[Stored data]
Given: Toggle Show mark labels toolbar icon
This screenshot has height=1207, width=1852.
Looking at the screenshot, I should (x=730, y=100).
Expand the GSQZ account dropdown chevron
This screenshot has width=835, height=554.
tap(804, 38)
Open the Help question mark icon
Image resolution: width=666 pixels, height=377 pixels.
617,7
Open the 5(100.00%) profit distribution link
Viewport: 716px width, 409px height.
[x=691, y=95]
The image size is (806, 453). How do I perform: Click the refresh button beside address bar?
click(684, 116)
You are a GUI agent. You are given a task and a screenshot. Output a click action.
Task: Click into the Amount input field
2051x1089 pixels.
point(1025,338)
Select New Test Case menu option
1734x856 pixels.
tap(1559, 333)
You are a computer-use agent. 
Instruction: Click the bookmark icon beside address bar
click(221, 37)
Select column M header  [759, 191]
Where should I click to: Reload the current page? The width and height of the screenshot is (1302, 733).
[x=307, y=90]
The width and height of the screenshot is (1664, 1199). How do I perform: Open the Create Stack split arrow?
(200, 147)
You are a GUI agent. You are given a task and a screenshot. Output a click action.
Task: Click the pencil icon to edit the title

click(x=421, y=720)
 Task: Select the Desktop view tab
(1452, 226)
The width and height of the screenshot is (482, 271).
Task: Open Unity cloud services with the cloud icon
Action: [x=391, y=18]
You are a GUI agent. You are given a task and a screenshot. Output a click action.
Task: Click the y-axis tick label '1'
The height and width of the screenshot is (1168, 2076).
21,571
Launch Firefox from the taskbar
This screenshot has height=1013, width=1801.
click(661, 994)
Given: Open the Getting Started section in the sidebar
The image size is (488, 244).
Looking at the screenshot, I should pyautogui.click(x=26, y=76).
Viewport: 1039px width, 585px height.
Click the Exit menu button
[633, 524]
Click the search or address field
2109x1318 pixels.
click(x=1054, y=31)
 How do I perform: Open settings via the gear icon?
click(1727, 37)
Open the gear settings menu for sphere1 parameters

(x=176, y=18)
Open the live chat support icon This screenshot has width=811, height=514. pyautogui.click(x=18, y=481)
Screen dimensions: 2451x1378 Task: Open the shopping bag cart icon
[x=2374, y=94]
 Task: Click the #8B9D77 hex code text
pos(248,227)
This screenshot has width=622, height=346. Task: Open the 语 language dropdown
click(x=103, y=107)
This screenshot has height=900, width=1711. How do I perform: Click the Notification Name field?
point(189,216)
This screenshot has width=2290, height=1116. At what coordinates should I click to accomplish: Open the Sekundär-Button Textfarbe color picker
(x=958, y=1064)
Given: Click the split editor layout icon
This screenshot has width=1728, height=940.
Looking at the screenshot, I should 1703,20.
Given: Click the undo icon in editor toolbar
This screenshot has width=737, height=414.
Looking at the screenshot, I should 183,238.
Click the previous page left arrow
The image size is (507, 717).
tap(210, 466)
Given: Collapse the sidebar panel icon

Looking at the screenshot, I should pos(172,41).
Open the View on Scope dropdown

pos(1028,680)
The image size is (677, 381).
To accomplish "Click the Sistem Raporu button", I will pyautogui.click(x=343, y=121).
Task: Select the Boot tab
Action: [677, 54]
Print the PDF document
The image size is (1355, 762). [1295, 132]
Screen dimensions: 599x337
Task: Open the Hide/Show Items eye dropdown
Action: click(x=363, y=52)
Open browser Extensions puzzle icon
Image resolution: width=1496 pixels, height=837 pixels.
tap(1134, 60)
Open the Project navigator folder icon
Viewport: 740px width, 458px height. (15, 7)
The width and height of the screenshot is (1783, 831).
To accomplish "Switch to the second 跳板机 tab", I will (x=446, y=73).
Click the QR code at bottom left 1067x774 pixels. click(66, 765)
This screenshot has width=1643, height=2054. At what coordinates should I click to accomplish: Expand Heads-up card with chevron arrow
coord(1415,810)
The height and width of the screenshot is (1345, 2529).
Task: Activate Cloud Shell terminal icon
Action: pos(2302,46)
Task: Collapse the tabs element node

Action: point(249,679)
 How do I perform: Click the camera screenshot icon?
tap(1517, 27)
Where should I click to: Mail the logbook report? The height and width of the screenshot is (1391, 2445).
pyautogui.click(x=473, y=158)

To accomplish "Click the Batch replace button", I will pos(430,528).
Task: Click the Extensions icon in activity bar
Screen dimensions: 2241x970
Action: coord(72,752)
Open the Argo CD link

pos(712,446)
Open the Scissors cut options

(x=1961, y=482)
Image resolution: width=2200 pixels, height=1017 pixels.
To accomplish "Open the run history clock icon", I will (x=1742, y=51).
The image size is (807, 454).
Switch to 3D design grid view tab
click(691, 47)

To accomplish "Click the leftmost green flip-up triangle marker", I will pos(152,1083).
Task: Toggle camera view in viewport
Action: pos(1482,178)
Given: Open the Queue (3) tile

§ The task
Only the lines above from the line containing "Open the gear" through the line containing "Given: Click the undo icon in editor toolbar" should be retyped, exactly and with both ends included.

§ Solution for this task
Open the gear settings menu for sphere1 parameters

(x=176, y=18)
Open the live chat support icon This screenshot has width=811, height=514. pyautogui.click(x=18, y=481)
Screen dimensions: 2451x1378 Task: Open the shopping bag cart icon
[x=2374, y=94]
 Task: Click the #8B9D77 hex code text
pos(248,227)
This screenshot has width=622, height=346. Task: Open the 语 language dropdown
click(x=103, y=107)
This screenshot has height=900, width=1711. How do I perform: Click the Notification Name field?
point(189,216)
This screenshot has width=2290, height=1116. At what coordinates should I click to accomplish: Open the Sekundär-Button Textfarbe color picker
(x=958, y=1064)
Given: Click the split editor layout icon
This screenshot has width=1728, height=940.
Looking at the screenshot, I should 1703,20.
Given: Click the undo icon in editor toolbar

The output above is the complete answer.